Teachers are increasingly evaluated not by what they do or what they know, but by how well they fit with the culture and work with others. Consequently, an administrator’s main job is to enforce conformity to the dictates of the district’s central office. For their part, instead of being trusted to do what’s right for their students, teachers are forced to do all their work through committees—though these groups are given upbeat euphemisms like “Professional Learning Communities (PLCs),” “clusters,” “cadres,” “teams,” or even “families.” Needless to say, there is immense pressure to play nice, not deviate from the script, and avoid rocking any boats.
For all the problems it’s causing school districts now, one good thing about the teacher shortage is that it has momentarily relaxed this cloying corporate culture. Principals can’t afford to lose more teachers, so many of them have stopped playing the mind games of middle management. Moreover, parents have become more vigilant with their children’s learning, and they will speak up if a teacher is wasting time with pointless activities recommended by an unaccountable committee. Besides, in most schools right now, administrators have much bigger problems to address than a teacher going rogue by assessing their students’ knowledge with a quiz instead of a group activity.
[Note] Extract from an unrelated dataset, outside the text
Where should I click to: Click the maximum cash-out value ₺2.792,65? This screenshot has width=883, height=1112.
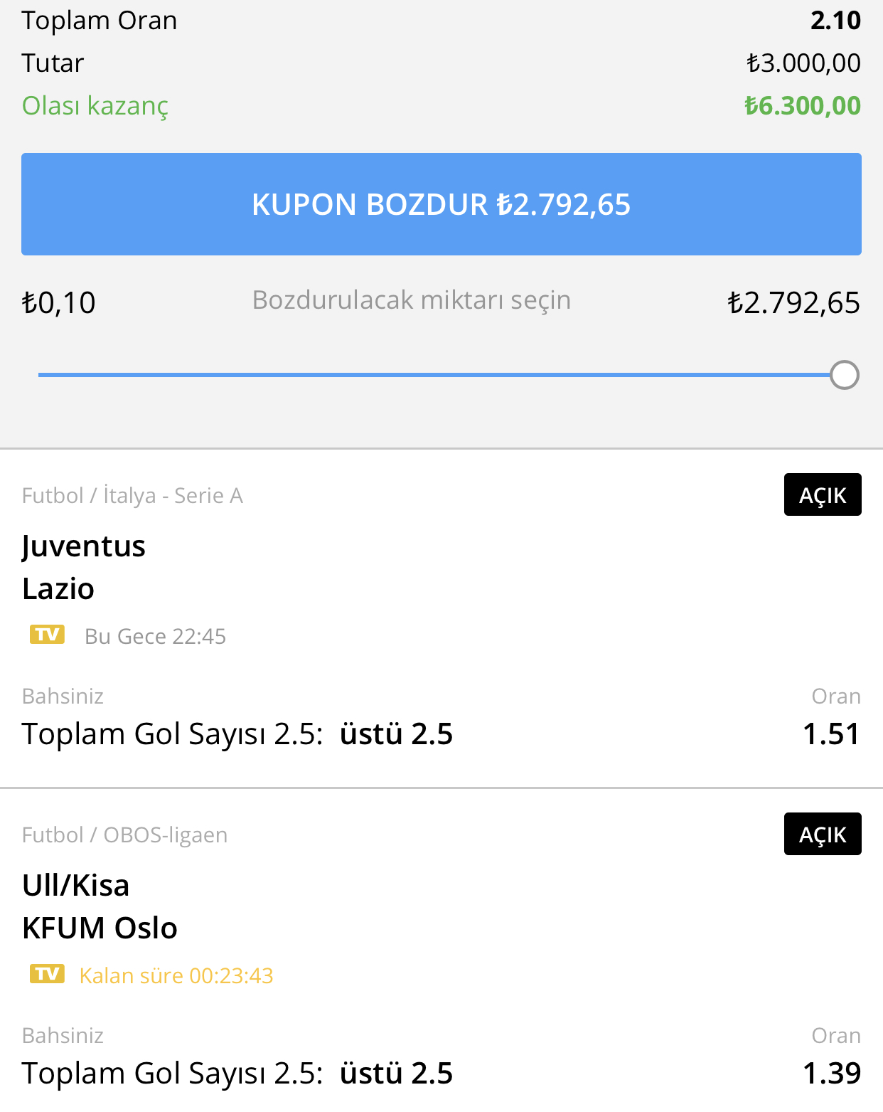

My modest proposal to fix the teacher shortage is to restore teacher autonomy and make school culture less corporate. Reducing meetings and committees, maintaining learning standards through periodic objective assessments, and supporting teachers through concrete action instead of empty corporate platitudes would all be important steps toward rehumanizing school. But the best (and most controversial) way to restore teacher autonomy is by compensating merit. Although calculating a teacher’s effectiveness is difficult, it’s not impossible, and there needs to be some kind of incentive for doing one’s best. Otherwise, achievement in the classroom will depend solely on the goodwill of the teacher as well as the goodwill of the students, neither of whom may or may not want to work harder than they have to.
As it stands, there isn’t much to recommend the teaching profession. It doesn’t pay very well, it’s hard work, and one doesn’t even have much freedom or authority. At most, people will enter the profession because of the extra time off and relative job security—features that attract society’s most lazy and incompetent, not its best and brightest. Parents who worry about their children’s education will need to start trusting and rewarding their good teachers with more freedom and better pay tied to performance. Otherwise they can expect to find their neighborhood schools being increasingly staffed with long-term substitutes and unqualified loafers who don’t know how to teach.